What is asked – Put the material into a numbered list, covering the stretch from its first line through the line containing "Looking at the screenshot, I should [443, 47].", with both ends included and blank lines omitted.
— start —
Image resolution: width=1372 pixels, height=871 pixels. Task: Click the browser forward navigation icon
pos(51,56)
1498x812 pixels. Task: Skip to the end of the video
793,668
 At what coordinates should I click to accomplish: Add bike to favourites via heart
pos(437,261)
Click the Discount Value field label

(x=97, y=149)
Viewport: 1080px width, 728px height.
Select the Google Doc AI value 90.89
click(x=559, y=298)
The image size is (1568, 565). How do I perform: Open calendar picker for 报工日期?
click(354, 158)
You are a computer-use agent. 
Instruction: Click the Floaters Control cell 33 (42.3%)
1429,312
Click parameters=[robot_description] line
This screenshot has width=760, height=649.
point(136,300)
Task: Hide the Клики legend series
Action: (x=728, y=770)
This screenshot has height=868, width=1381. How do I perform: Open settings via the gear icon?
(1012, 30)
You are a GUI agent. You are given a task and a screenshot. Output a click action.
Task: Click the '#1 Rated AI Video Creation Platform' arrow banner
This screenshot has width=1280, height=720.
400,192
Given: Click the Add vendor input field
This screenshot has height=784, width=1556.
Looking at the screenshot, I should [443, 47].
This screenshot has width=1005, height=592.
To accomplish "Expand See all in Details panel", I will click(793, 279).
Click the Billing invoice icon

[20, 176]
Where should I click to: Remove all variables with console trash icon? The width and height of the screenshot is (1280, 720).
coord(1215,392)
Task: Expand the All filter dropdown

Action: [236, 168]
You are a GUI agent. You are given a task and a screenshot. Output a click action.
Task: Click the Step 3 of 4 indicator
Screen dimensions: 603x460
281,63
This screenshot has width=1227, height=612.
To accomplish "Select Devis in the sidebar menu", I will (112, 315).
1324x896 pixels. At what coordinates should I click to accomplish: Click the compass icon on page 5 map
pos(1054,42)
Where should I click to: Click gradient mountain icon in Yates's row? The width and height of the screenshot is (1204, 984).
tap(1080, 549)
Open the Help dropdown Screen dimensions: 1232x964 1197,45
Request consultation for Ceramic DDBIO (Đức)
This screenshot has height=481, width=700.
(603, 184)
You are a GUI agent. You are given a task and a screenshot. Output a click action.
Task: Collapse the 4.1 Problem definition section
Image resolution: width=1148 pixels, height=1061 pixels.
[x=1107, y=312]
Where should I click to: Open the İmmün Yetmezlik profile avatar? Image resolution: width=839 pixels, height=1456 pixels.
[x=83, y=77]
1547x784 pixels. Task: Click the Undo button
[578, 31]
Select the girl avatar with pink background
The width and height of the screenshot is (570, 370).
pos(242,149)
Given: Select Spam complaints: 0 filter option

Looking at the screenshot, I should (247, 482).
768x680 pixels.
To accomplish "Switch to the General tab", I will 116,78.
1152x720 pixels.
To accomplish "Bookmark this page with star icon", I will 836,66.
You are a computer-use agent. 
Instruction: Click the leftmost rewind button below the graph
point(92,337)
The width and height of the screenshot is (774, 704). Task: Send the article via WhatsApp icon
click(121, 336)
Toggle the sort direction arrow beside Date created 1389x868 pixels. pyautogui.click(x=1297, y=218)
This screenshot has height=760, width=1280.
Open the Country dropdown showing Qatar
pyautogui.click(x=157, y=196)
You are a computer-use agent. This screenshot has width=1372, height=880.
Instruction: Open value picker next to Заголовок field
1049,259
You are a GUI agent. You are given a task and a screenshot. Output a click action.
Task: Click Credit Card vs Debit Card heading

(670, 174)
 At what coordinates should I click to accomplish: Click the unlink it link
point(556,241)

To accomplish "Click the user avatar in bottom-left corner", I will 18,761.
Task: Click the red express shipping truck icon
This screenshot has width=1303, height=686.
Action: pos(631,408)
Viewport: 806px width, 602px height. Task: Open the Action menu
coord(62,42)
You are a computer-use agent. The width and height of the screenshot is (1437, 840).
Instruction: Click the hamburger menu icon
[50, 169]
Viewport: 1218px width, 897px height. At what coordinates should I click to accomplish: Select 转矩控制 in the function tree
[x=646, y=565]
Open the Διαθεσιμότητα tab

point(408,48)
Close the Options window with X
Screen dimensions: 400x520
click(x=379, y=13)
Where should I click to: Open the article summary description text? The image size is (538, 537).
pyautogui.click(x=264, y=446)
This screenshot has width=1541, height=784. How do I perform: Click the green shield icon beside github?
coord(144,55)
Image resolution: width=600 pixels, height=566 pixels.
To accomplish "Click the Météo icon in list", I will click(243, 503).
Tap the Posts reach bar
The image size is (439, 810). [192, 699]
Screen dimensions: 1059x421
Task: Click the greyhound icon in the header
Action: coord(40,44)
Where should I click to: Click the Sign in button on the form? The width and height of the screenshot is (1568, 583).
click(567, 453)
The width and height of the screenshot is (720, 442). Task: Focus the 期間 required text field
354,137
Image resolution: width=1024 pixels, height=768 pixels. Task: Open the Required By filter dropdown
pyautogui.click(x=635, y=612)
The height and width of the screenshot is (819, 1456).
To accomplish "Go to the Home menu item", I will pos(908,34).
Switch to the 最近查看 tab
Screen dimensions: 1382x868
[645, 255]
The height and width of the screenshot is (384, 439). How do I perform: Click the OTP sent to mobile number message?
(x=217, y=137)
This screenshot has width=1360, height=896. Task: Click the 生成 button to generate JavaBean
— end —
Solution to the exercise –
1. Image resolution: width=1372 pixels, height=871 pixels. Task: Click the browser forward navigation icon
2. pos(51,56)
3. 1498x812 pixels. Task: Skip to the end of the video
4. 793,668
5.  At what coordinates should I click to accomplish: Add bike to favourites via heart
6. pos(437,261)
7. Click the Discount Value field label
8. (x=97, y=149)
9. Viewport: 1080px width, 728px height.
10. Select the Google Doc AI value 90.89
11. click(x=559, y=298)
12. The image size is (1568, 565). How do I perform: Open calendar picker for 报工日期?
13. click(354, 158)
14. You are a computer-use agent. 
15. Instruction: Click the Floaters Control cell 33 (42.3%)
16. 1429,312
17. Click parameters=[robot_description] line
18. This screenshot has width=760, height=649.
19. point(136,300)
20. Task: Hide the Клики legend series
21. Action: (x=728, y=770)
22. This screenshot has height=868, width=1381. How do I perform: Open settings via the gear icon?
23. (1012, 30)
24. You are a GUI agent. You are given a task and a screenshot. Output a click action.
25. Task: Click the '#1 Rated AI Video Creation Platform' arrow banner
26. This screenshot has width=1280, height=720.
27. 400,192
28. Given: Click the Add vendor input field
29. This screenshot has height=784, width=1556.
30. Looking at the screenshot, I should [443, 47].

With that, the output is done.